[Start of section]

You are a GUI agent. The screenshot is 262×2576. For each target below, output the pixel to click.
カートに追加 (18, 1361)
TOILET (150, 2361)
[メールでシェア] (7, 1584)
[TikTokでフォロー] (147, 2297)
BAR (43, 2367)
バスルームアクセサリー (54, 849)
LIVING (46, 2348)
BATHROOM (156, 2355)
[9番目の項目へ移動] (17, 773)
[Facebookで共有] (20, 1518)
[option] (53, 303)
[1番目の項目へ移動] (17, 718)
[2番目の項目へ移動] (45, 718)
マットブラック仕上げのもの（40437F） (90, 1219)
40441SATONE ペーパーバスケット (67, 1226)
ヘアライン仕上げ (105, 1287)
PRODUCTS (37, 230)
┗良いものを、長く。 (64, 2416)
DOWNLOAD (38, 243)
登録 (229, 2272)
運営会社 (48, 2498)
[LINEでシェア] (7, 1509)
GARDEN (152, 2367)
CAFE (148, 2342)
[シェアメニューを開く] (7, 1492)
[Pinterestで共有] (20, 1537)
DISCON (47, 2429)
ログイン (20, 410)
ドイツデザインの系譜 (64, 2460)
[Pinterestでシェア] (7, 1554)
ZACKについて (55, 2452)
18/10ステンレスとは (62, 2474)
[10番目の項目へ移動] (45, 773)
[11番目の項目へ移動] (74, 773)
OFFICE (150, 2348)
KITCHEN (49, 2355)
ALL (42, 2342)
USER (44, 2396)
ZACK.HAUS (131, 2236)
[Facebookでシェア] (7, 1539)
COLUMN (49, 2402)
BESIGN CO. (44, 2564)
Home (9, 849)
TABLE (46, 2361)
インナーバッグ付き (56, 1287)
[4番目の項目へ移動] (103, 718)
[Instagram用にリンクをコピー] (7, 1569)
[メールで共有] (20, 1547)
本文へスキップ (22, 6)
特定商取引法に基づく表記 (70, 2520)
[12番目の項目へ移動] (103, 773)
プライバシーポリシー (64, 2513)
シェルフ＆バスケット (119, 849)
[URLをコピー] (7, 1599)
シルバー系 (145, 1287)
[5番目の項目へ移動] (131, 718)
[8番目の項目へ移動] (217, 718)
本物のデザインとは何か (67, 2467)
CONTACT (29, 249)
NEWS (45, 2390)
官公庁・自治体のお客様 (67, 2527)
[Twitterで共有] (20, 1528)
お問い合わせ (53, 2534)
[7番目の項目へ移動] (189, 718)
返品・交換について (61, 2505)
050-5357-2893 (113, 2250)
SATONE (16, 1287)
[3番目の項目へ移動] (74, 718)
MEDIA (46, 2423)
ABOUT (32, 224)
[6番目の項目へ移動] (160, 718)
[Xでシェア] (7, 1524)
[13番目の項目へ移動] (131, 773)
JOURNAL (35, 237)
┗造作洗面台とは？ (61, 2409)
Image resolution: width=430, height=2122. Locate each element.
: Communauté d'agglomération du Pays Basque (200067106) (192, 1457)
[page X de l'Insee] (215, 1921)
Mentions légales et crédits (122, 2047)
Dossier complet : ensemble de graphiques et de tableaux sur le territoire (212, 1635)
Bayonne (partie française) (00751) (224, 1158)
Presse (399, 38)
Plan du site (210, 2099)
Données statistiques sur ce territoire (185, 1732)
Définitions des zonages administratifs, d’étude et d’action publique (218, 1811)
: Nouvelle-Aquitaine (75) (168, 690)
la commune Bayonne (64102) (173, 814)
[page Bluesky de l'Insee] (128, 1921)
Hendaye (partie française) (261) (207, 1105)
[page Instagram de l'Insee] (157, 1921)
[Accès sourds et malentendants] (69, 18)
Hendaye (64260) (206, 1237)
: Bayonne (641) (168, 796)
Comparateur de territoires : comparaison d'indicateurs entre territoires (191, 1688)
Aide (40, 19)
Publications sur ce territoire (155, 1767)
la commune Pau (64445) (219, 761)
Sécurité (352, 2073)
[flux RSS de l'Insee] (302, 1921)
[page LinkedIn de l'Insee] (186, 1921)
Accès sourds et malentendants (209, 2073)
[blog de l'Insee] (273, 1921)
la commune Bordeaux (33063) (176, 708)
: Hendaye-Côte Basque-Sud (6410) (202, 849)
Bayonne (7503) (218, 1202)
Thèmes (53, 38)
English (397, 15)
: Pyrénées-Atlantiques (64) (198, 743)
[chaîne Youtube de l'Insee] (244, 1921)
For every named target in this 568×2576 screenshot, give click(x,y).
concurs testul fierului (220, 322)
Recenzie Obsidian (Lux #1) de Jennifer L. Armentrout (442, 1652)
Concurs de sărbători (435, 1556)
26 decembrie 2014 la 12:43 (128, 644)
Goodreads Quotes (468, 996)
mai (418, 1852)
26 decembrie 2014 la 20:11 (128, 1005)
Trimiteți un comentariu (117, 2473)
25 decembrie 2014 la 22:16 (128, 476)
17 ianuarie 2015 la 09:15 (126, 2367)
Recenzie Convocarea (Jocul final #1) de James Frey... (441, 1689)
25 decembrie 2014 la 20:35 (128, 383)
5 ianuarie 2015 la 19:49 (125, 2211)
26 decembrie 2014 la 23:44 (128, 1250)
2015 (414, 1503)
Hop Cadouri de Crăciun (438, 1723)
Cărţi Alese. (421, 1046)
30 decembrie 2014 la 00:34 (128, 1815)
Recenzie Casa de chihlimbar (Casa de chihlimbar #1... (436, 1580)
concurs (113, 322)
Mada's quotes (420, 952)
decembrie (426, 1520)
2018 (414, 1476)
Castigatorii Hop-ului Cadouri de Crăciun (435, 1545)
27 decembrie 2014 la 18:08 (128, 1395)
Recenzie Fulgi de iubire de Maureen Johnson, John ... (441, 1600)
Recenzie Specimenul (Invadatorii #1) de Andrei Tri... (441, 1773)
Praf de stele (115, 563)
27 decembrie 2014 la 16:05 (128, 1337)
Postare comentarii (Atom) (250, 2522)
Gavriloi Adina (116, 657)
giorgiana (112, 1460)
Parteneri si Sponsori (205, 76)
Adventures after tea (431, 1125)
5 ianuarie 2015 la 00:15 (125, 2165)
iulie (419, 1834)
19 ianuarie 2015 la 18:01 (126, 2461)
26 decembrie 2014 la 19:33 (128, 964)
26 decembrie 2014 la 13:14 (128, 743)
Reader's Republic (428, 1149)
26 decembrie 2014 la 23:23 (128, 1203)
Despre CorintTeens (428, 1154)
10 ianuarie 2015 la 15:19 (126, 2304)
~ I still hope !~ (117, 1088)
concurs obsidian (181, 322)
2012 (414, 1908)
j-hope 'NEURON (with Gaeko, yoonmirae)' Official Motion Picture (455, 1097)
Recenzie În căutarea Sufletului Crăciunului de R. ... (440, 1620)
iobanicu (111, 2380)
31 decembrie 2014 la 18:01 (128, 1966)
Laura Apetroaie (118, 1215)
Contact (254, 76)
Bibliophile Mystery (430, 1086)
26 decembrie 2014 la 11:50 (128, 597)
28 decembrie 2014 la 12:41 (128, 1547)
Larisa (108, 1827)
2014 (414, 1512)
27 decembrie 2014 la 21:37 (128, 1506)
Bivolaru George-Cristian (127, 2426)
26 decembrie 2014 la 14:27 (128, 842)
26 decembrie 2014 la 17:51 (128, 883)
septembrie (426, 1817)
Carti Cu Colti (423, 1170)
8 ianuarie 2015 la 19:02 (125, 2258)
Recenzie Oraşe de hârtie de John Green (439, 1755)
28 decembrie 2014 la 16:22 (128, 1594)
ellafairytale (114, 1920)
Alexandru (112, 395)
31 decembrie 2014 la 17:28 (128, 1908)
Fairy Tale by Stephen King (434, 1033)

[End of section]

WHAT TO PRODUCE:
In the entries above, find each line with "Cadouri" and list it.

ANSWER SPACE:
Hop Cadouri de Crăciun (438, 1723)
Castigatorii Hop-ului Cadouri de Crăciun (435, 1545)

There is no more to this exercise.